WHAT IS REQUIRED> Give the number of lines in the records below that include "profile". Reply with that number alone.

DATA>
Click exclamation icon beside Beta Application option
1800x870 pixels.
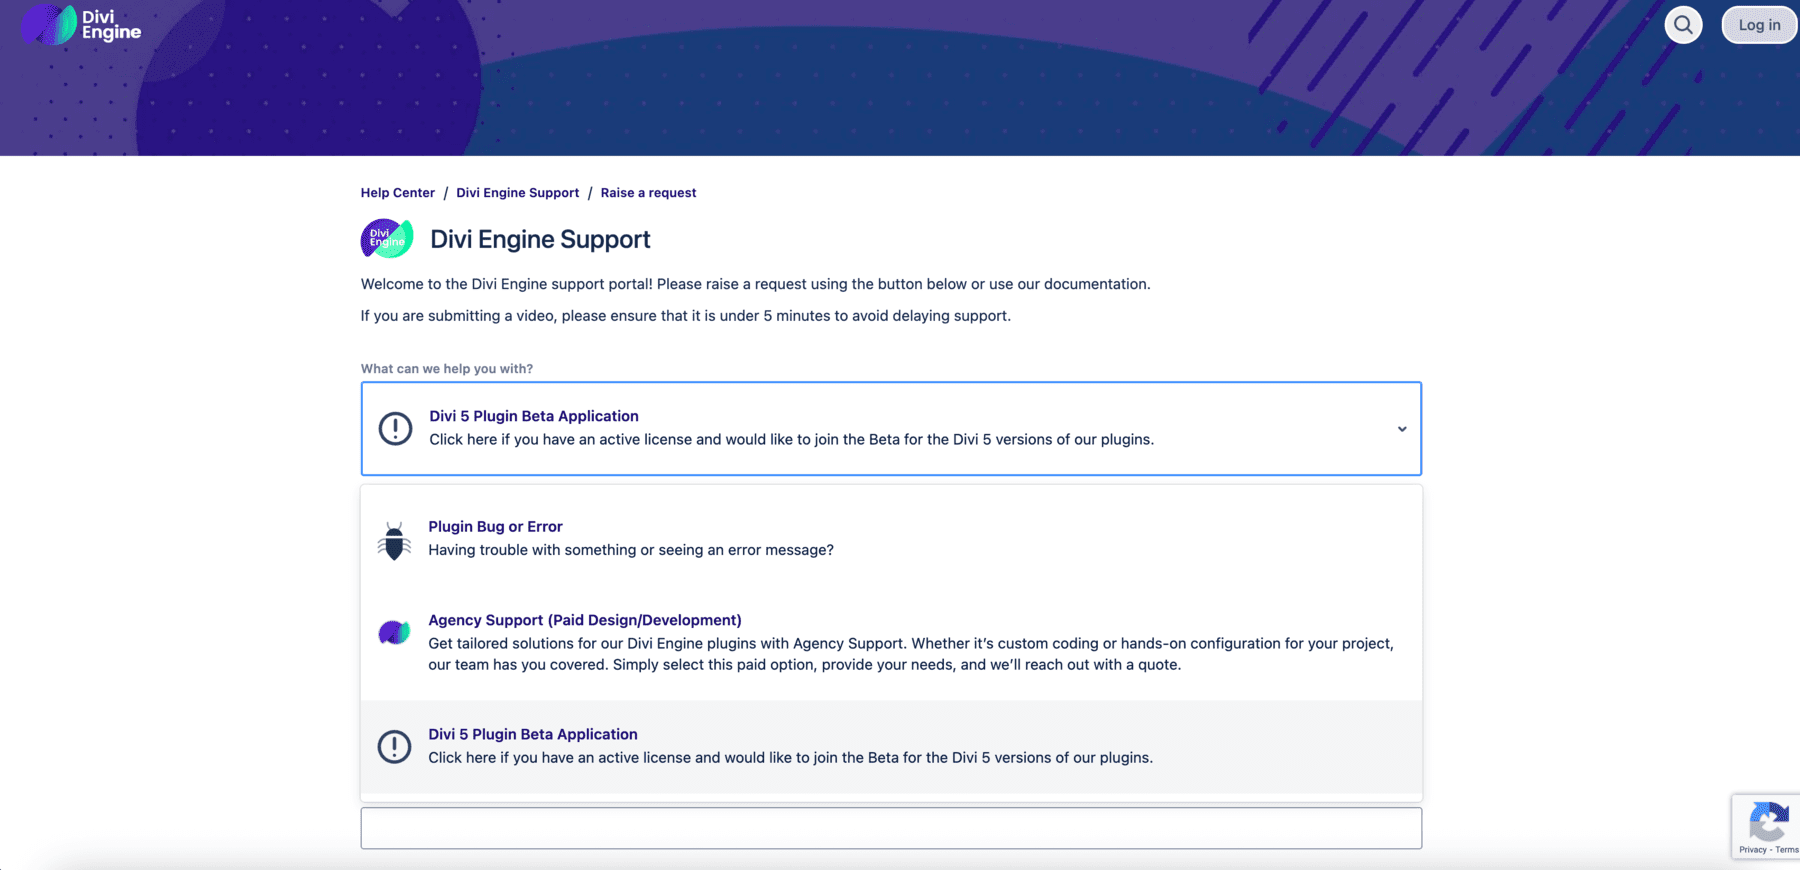click(394, 746)
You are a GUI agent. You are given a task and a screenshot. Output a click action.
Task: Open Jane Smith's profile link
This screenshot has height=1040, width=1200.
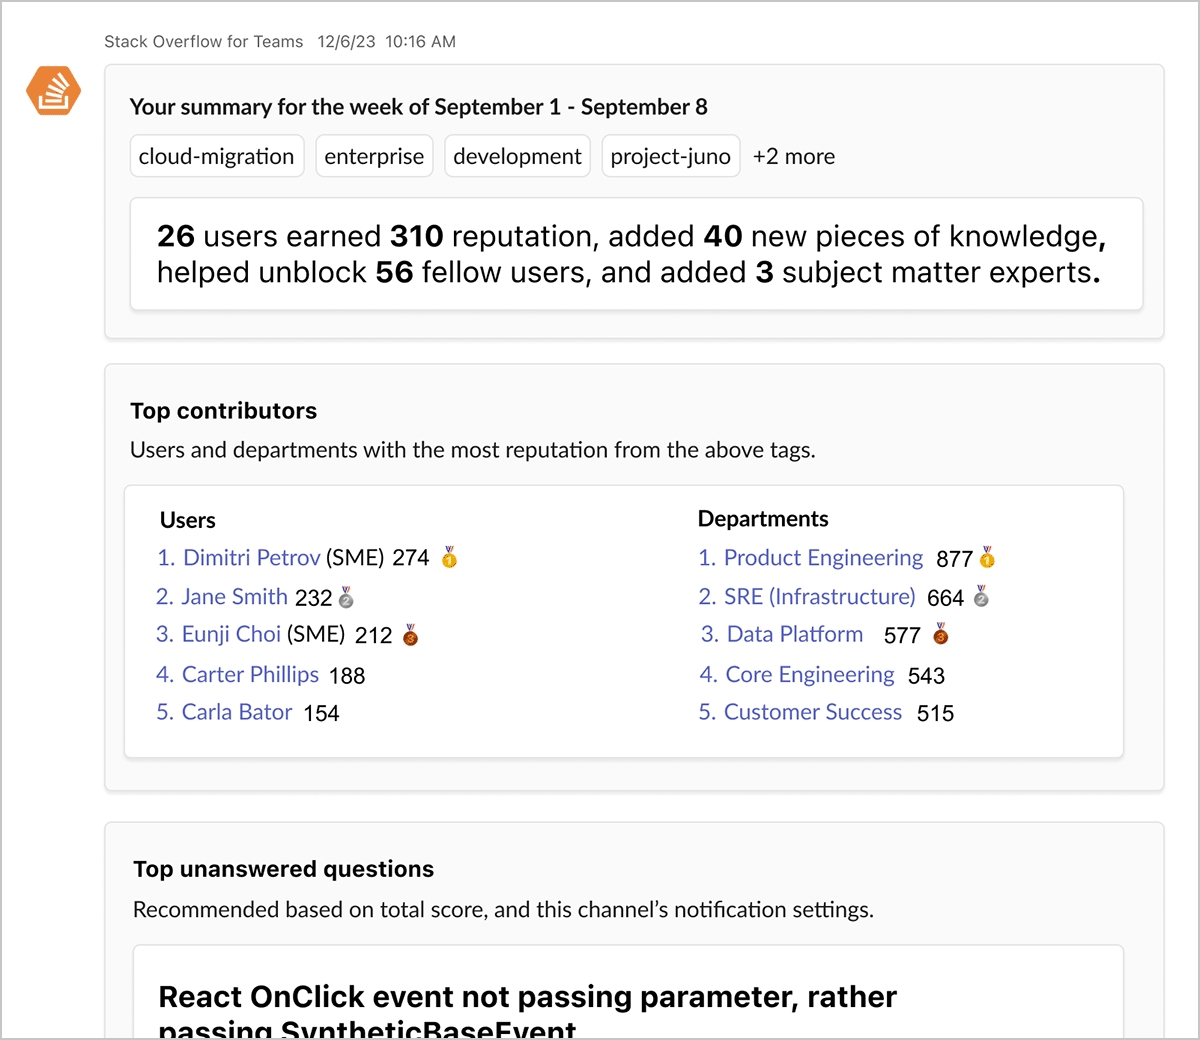[x=234, y=597]
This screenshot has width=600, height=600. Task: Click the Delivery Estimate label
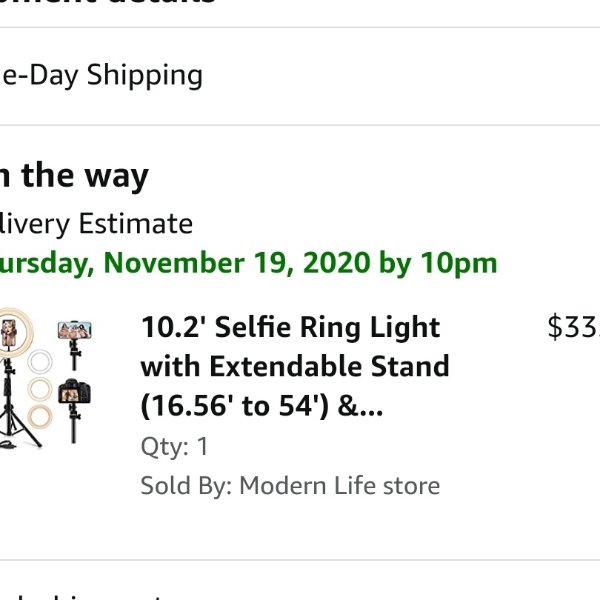96,224
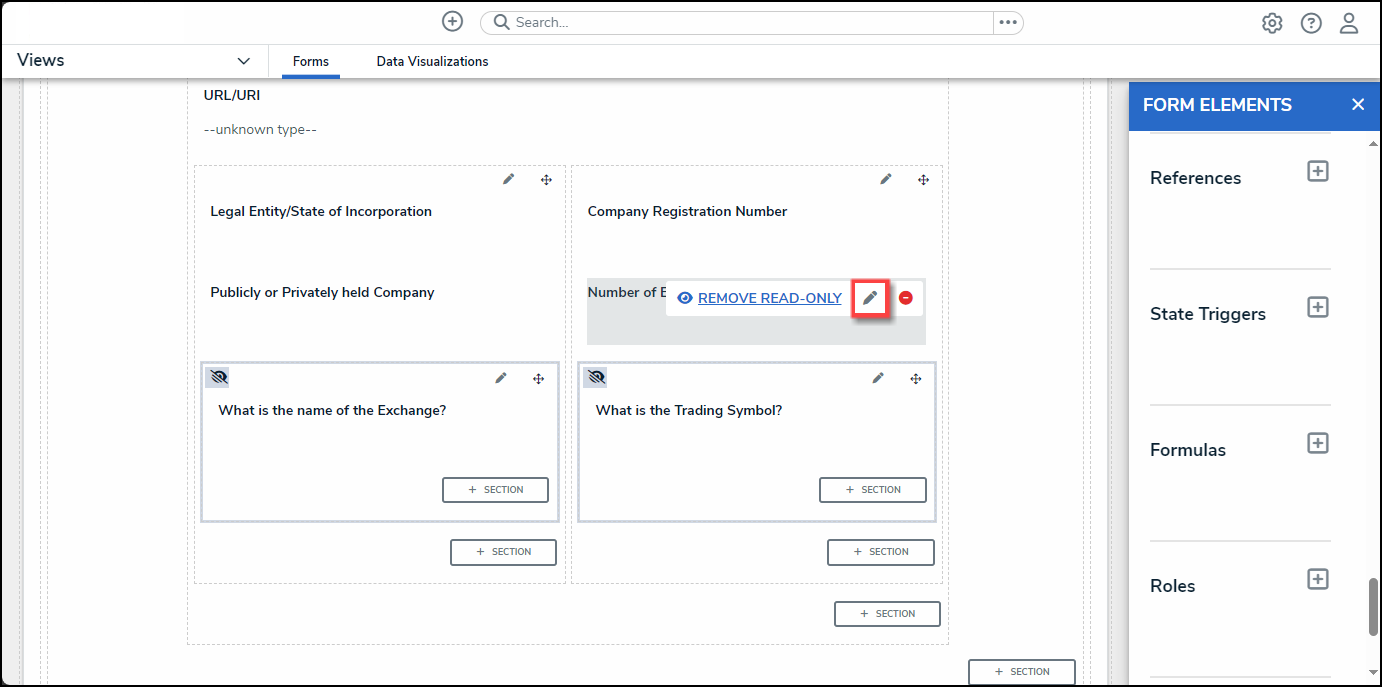
Task: Edit the Legal Entity section with its pencil icon
Action: coord(509,180)
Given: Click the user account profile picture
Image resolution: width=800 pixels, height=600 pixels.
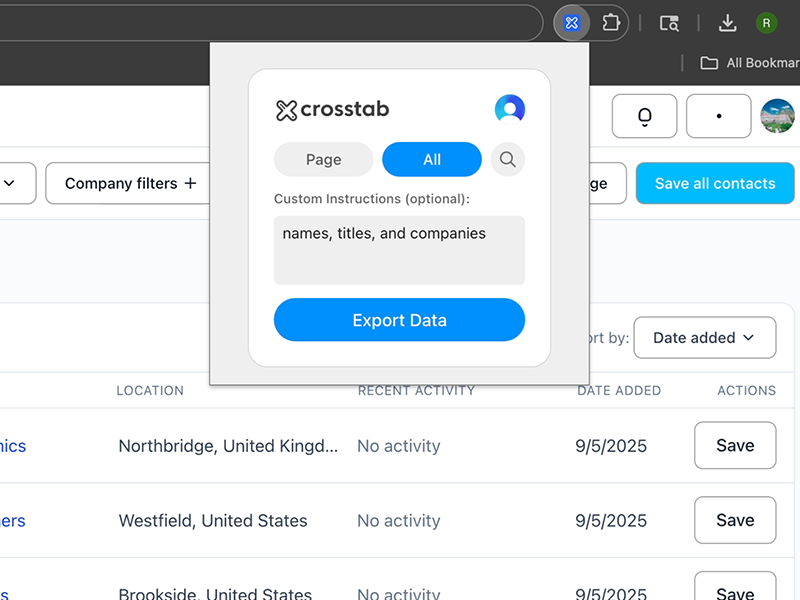Looking at the screenshot, I should click(x=777, y=116).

SOLUTION FOR THIS PROBLEM> 2